That’s when I moved to Spokane. I entered Graduate School. I bought a home, and started The Little Goat House. I thought, maybe I could make it. Maybe I could be the master of my own waking hours, and produce enough income to live.
Whenever I talk about my Old Jobs, my mom always says: “Those were Good Jobs.” What my mom means is: the Money was Good. She also probably means: the Work was Easy — or maybe more accurately, and a little less severely — the Work was not Hard. And in a physical way, it was not. (Other than office desks and chairs never being the right height to accommodate my hobbit-like stature, and eventually resulting in 3 years of searing, chronic lower back pain from 40 hours a week in various hunched or contorted desk postures). But psychically, emotionally, the work was Toil.
When my mom says: “Those were Good Jobs,” she has her own frame of reference in mind. It’s a good frame to consider.
My mom never graduated from College. She worked up from minimum wage jobs driving taxis to eventually driving bus tours of people across New Mexico for Greyhound. As I’ve learned more about my Grandma’s life since my mom relocated her to Spokane two years ago, I’ve understood more fully the severity of her and my Grandfather’s poverty when they were first starting out. Starting out from nothing, and then, my Grandfather contracting Polio, and them supporting four kids.

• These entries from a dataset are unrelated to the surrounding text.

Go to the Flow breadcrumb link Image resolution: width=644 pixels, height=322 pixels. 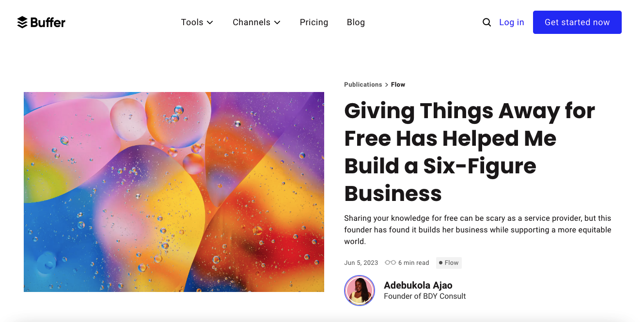398,84
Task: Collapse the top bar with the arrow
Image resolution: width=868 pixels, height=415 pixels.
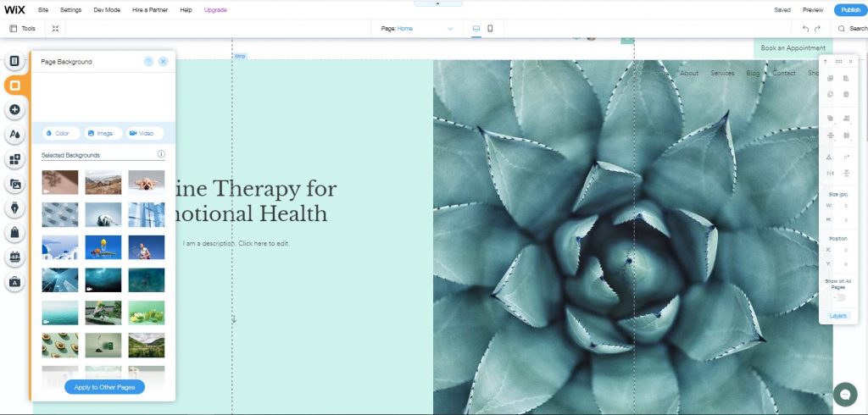Action: [437, 3]
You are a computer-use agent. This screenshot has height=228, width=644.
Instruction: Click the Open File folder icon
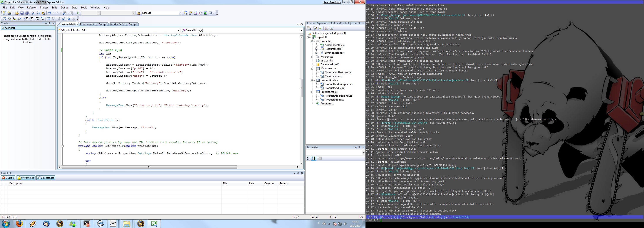coord(17,13)
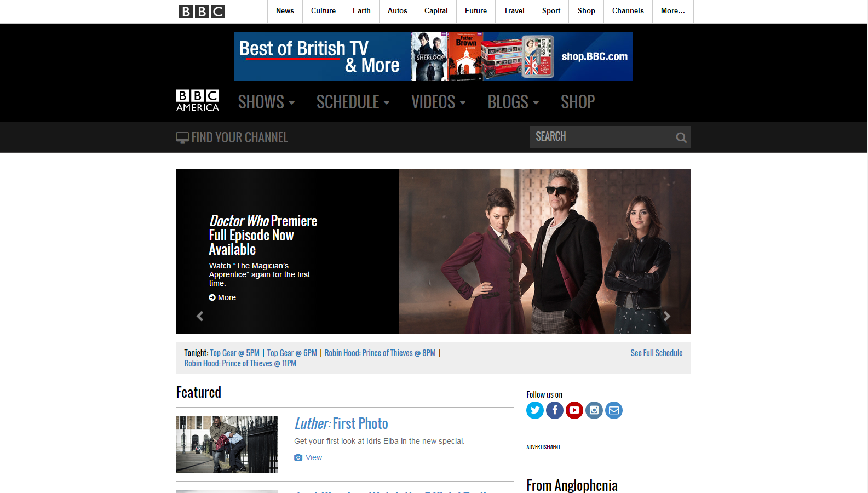868x493 pixels.
Task: Open the Sport top navigation item
Action: 551,11
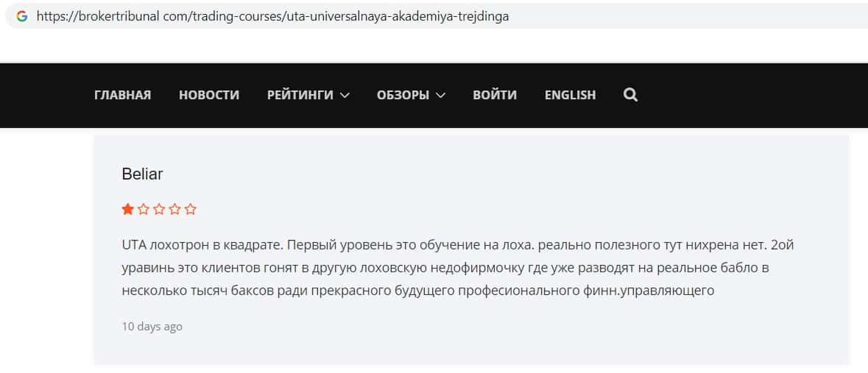Go to the ГЛАВНАЯ home page

coord(123,95)

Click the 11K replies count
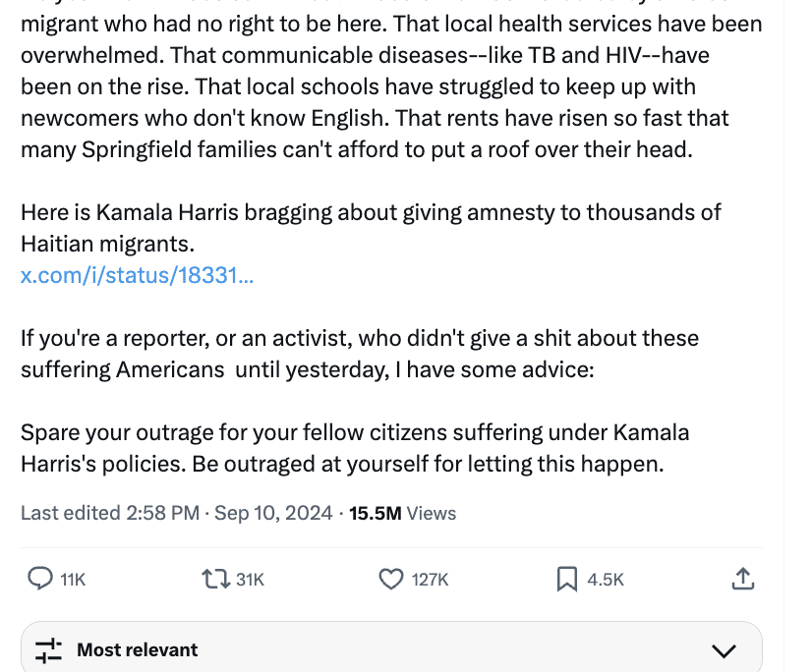point(73,580)
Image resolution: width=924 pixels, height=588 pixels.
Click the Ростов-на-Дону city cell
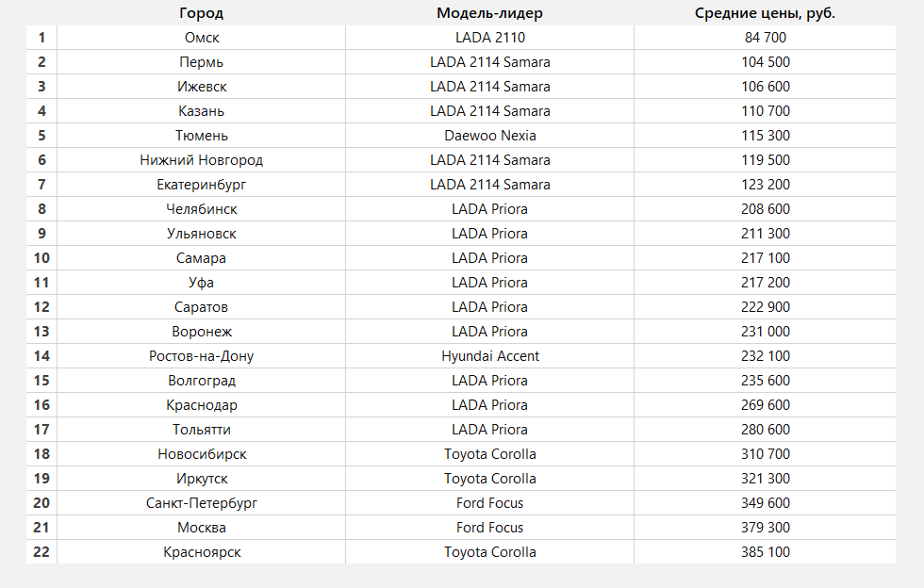202,356
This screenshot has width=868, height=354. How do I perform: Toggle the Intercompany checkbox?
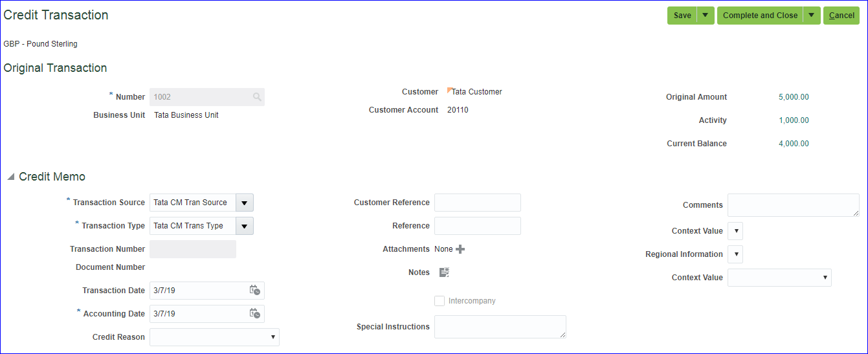point(440,301)
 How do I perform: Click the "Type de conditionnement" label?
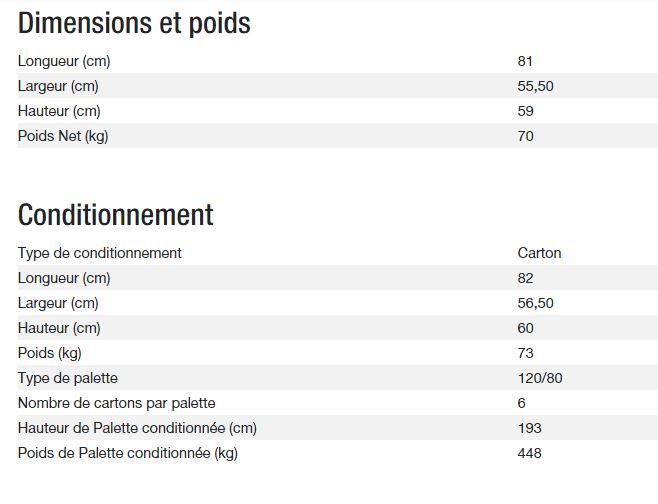click(x=100, y=253)
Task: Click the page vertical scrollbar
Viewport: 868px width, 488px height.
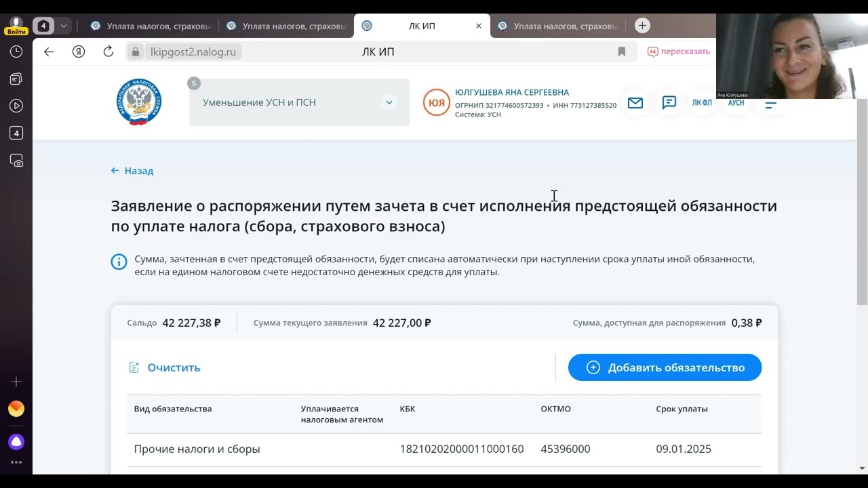Action: point(862,203)

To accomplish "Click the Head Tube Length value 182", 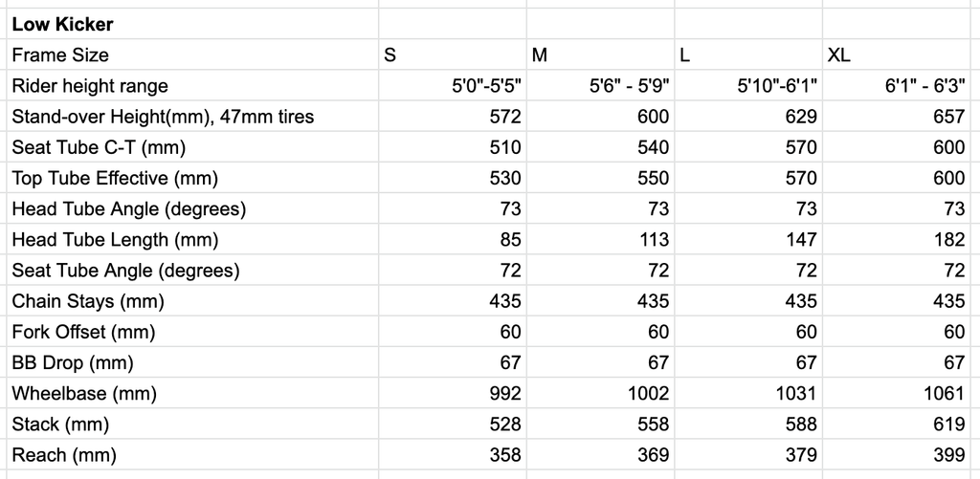I will pos(948,240).
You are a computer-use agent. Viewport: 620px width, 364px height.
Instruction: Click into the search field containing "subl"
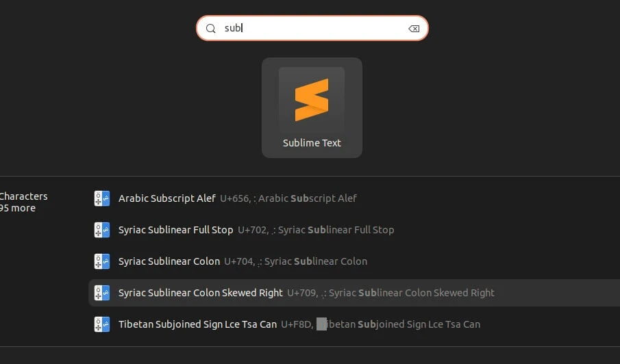(x=315, y=29)
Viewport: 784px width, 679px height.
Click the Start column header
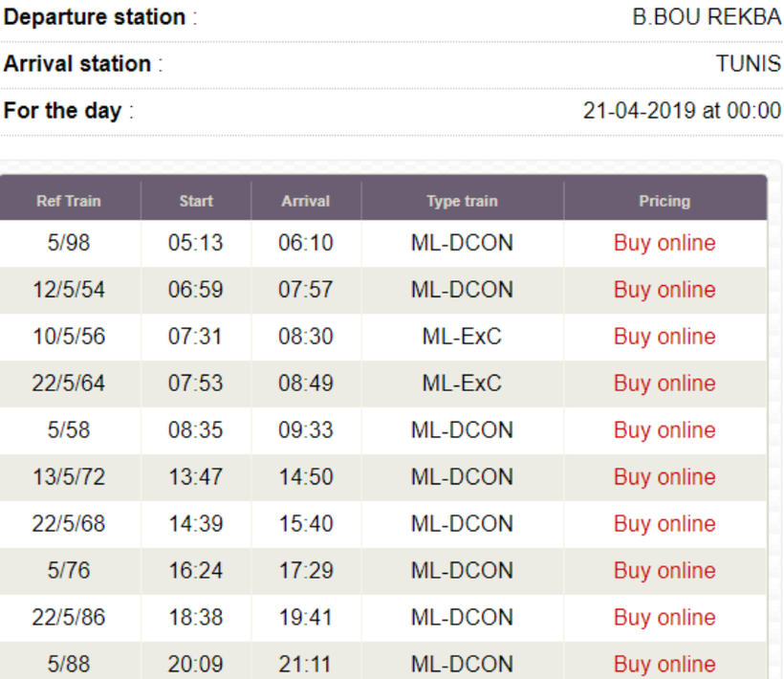coord(196,201)
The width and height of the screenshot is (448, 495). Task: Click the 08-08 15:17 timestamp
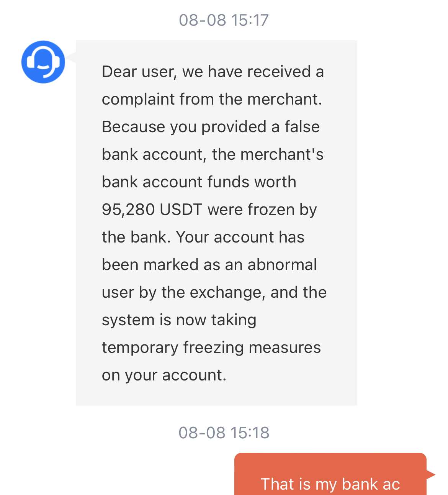click(x=224, y=20)
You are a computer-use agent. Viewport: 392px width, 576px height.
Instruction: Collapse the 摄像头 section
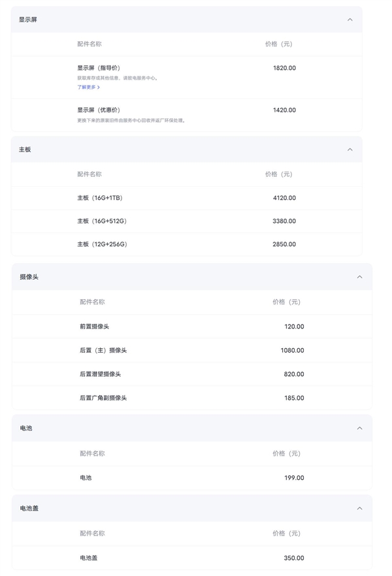coord(359,276)
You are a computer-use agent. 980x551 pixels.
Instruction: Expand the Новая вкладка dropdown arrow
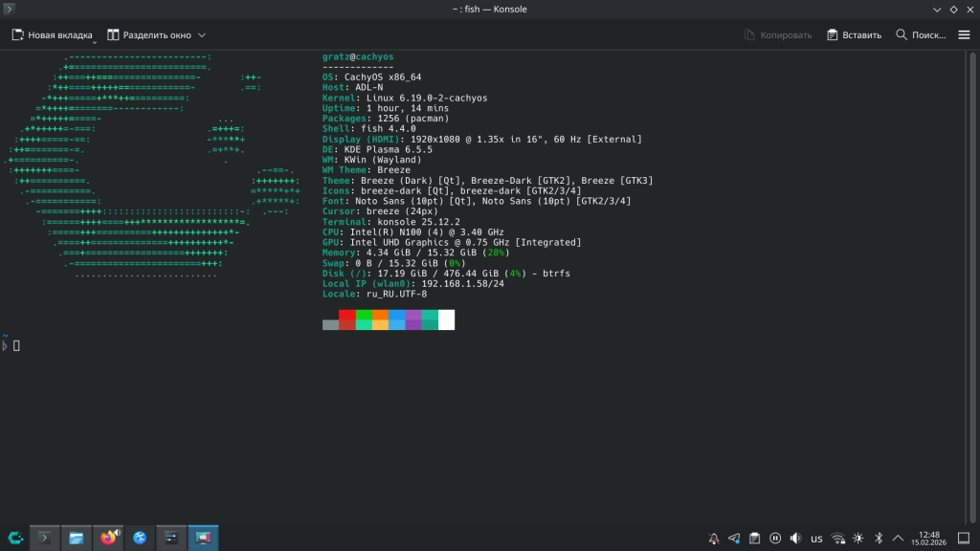[x=94, y=43]
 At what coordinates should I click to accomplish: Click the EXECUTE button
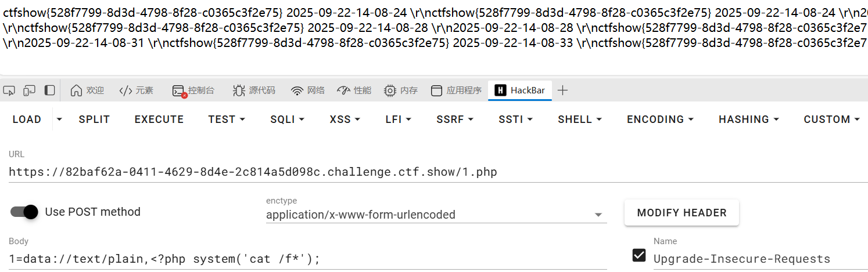coord(159,119)
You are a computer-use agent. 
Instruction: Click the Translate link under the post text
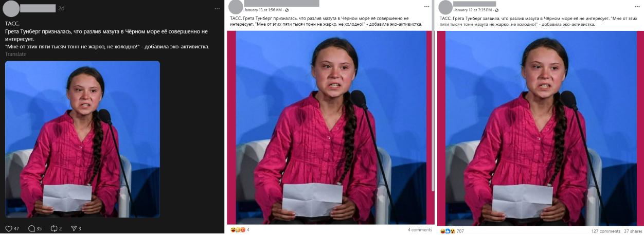coord(15,54)

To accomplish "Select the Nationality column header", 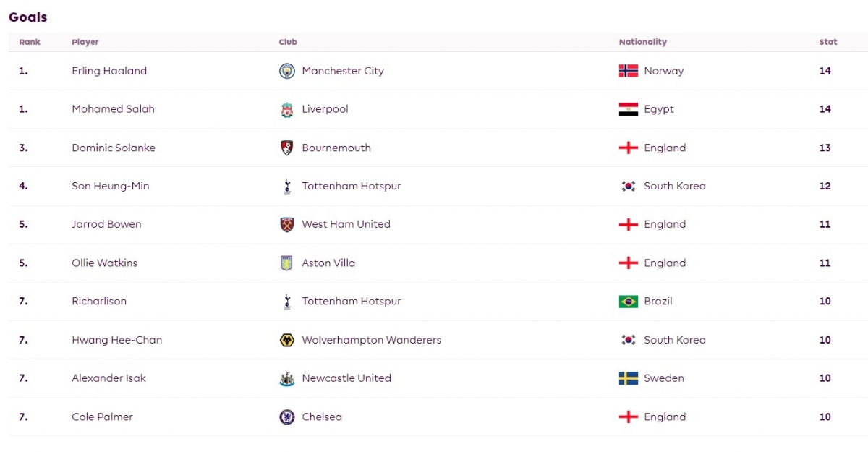I will 643,42.
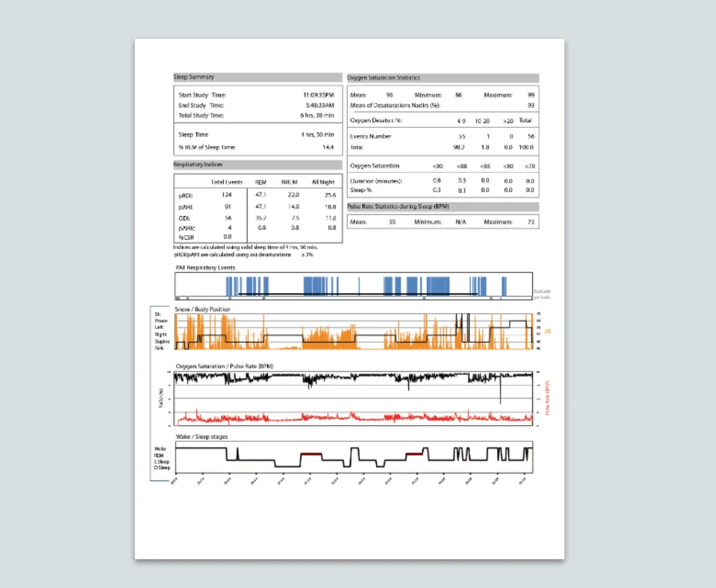
Task: Select the ODI row label
Action: pyautogui.click(x=184, y=217)
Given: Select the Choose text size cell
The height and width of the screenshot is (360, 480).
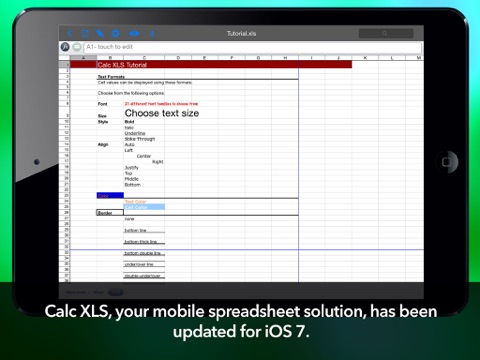Looking at the screenshot, I should click(x=162, y=113).
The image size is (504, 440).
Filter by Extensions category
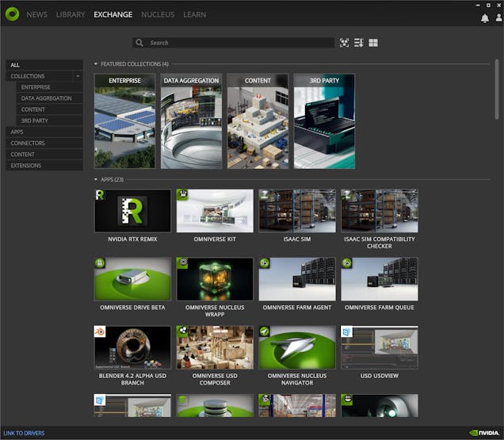(26, 166)
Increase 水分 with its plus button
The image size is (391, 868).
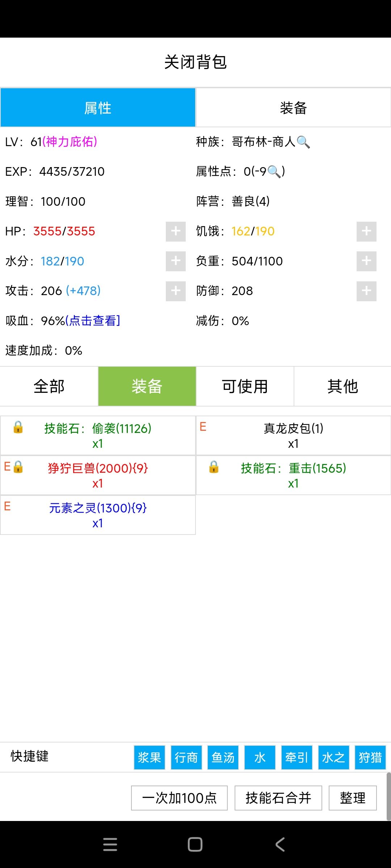176,261
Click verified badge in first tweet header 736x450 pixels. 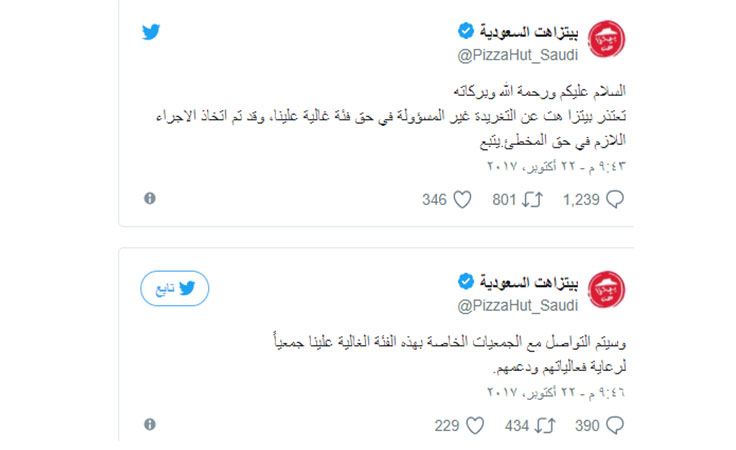pos(466,31)
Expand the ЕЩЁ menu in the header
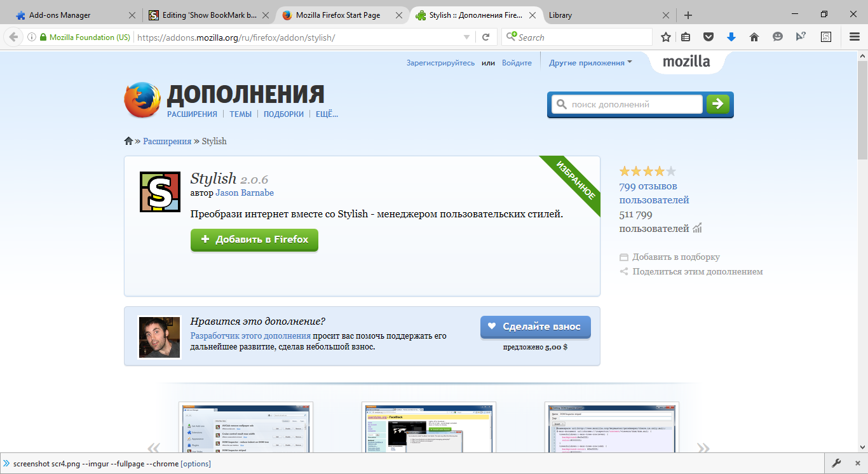868x474 pixels. tap(326, 114)
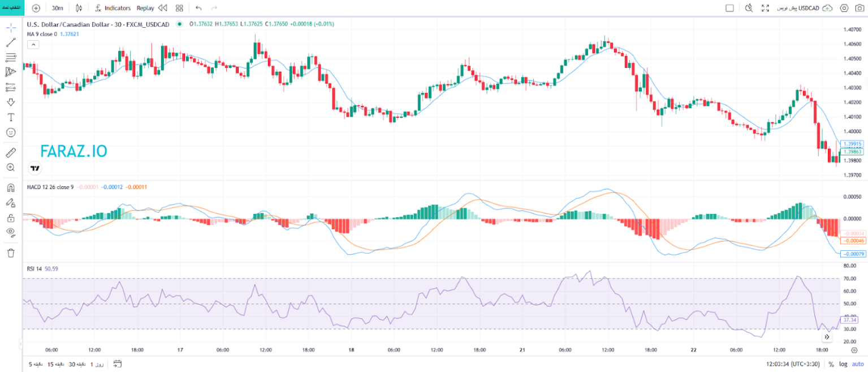Toggle visibility of all drawings eye icon
Screen dimensions: 868x372
point(11,232)
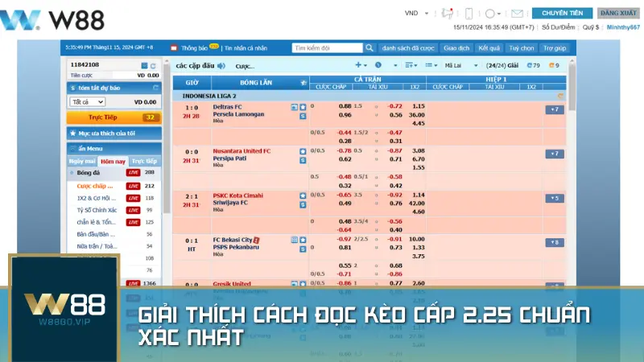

I did not start from nothing. I attended private schools, I had a credit card attached to my father’s bank account while I was in College. But in the sense that my dad didn’t work at an office, I never felt the reality of that life. My dad owned his own business. He went into his store when he wanted — more than any of his employees, often working through Important Family Time — but it was still When He Wanted. Ultimately, my dad had no recourse to anyone, in his working life, other than Himself. I never heard about the drama of work politics, shitty, impossible bosses, or deserved but unearned promotions.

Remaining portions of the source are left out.